• [PROVIDED ENTRIES]:
Segment Open

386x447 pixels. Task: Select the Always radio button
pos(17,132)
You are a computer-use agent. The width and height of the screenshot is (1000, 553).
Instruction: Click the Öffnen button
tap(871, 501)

Segment Closed

• [TASK]:
For this exercise, set down all of the entries again word for word.

• [EXERCISE OUTPUT]:
386x447 pixels. Task: Select the Always radio button
pos(17,132)
You are a computer-use agent. The width and height of the screenshot is (1000, 553).
Instruction: Click the Öffnen button
tap(871, 501)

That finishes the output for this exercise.